Miss Kang's knuckles are bloodless as she clutches her meter stick like a weapon, but eventually she blinks and then sets the thing down on her desk. Slowly, she wipes her chalky fingers over her forehead, smoothing back the wiry black hair that she has braided into two stubby pigtails. She offers the class a watery smile and nods before turning to the board and trying to make sense of the problem she'd just written out.
Off the hook, he collapses into his chair. His seatmate sniggers at the exaggerated sigh of relief that he breathes out.
But by the time he bends over and grabs his notebook off the floor, he notices that all his coins are gone. Straightening up, he scans the boys sitting around him with narrowed eyes but everyone only offers him a view of the backs of their heads.
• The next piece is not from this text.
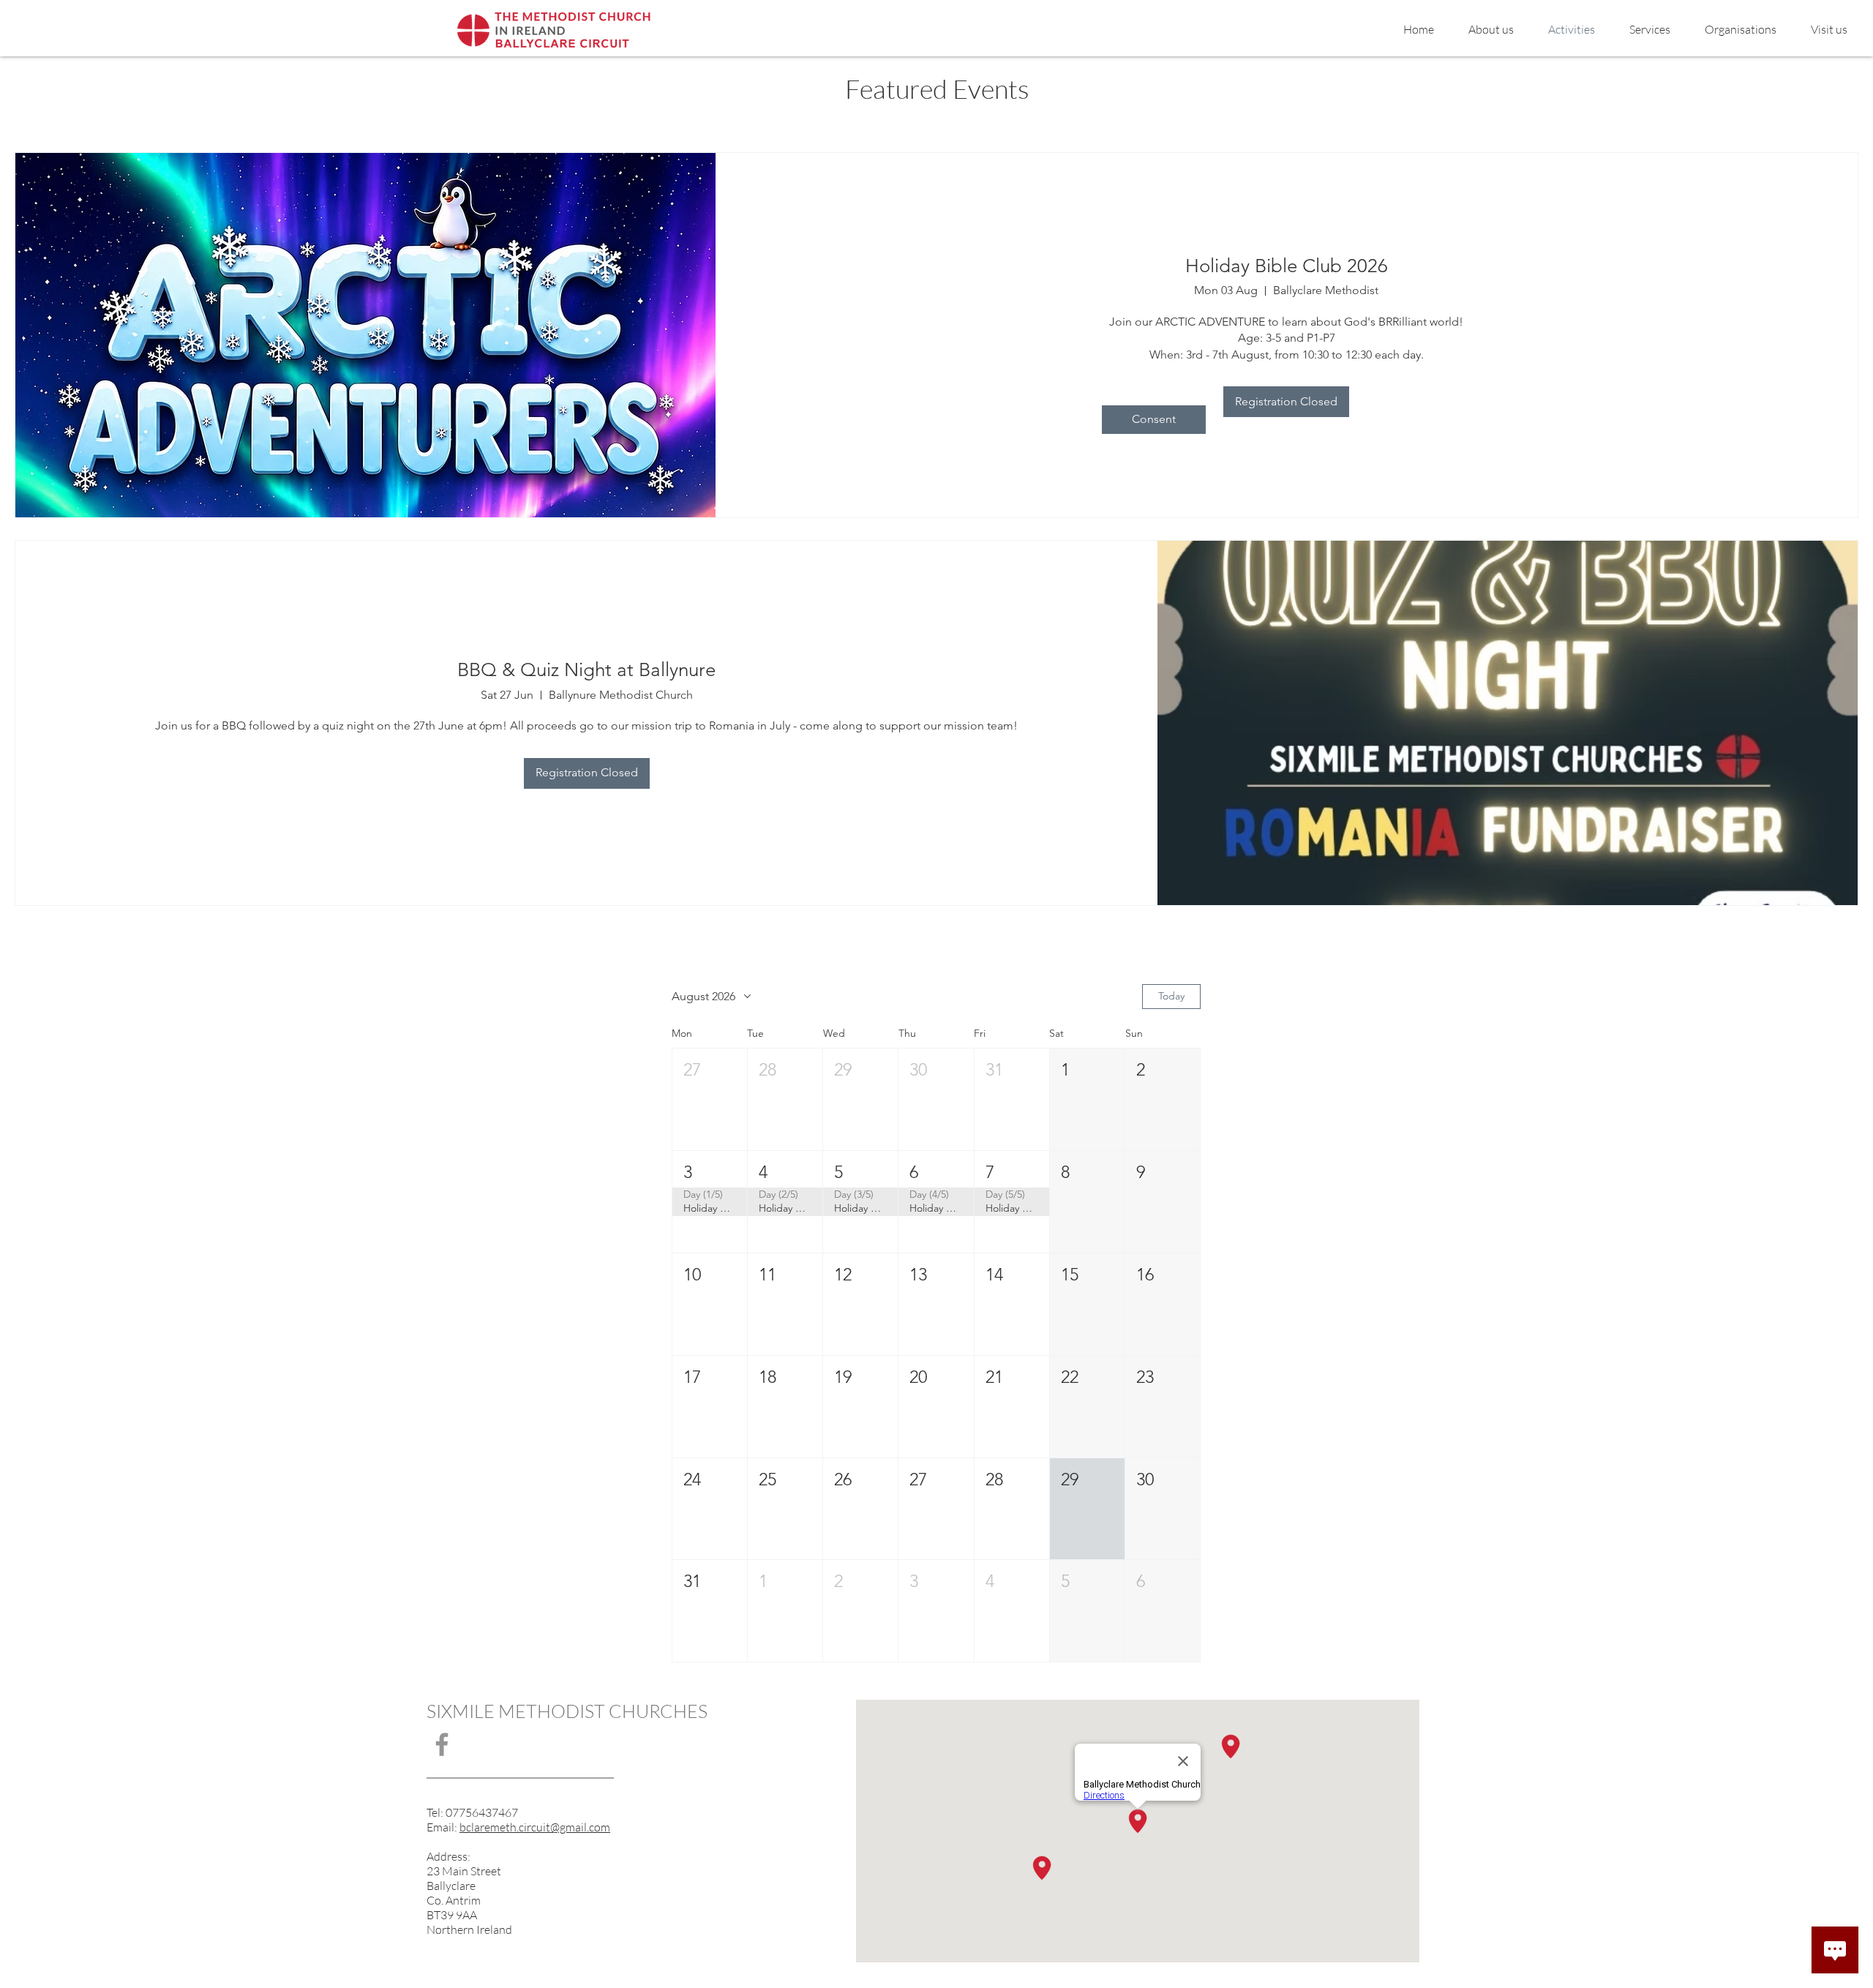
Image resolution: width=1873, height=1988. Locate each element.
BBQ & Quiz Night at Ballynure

Damn it, and he'd been just forty-nine cents short of the six fifty he needs to buy that pack of oil pastels too!
He buries his face into the yellowing pages of his textbook and picks at the strip of clear tape that an older student had used to patch up a tear.
He hates math class.
Actually, he hates school.
What's the use? He knows where he'll end up in less than a year when he graduates: slaving away from dawn to dusk in a factory till his hands and feet and shoulders are thick with calluses and his joints ache and his muscles stiffen and his eyesight goes bad.
The government consolidated the six years of junior high and high school into four when they were two years and eleven months into the war, but even then he doesn't get why the adults insist that they rot away for so long. Let the smart kids suffer their way through the books, kids like class president Seo Mijin, who's a squad captain in the Youth Alliance and wears a sunflower yellow armband to show for it (unlike the rest of them who, at best, have only earned their membership scarves and maybe a star of excellence or two). Rumor has it the principal will recommend her for the medical training program run in the big cities.
So instead of paying attention to the xyzs and the 123s and the operators that punctuate them, he lets his mind wander. He dozes off, listening to the cicadas sing in the afternoon heat and thinking of the boy who lives on the outskirts of town, in the leaky shack behind that abandoned cowshed by the willow trees.
He is seventeen, and only some things matter.
His self-assembled static-filled radio. The ever-shifting map of the frontlines sketched on the back of an old calendar page. Dreams of the trenches and the tanks, bayonets and grenades, living out the stories of heroes written between the covers of their language class textbook.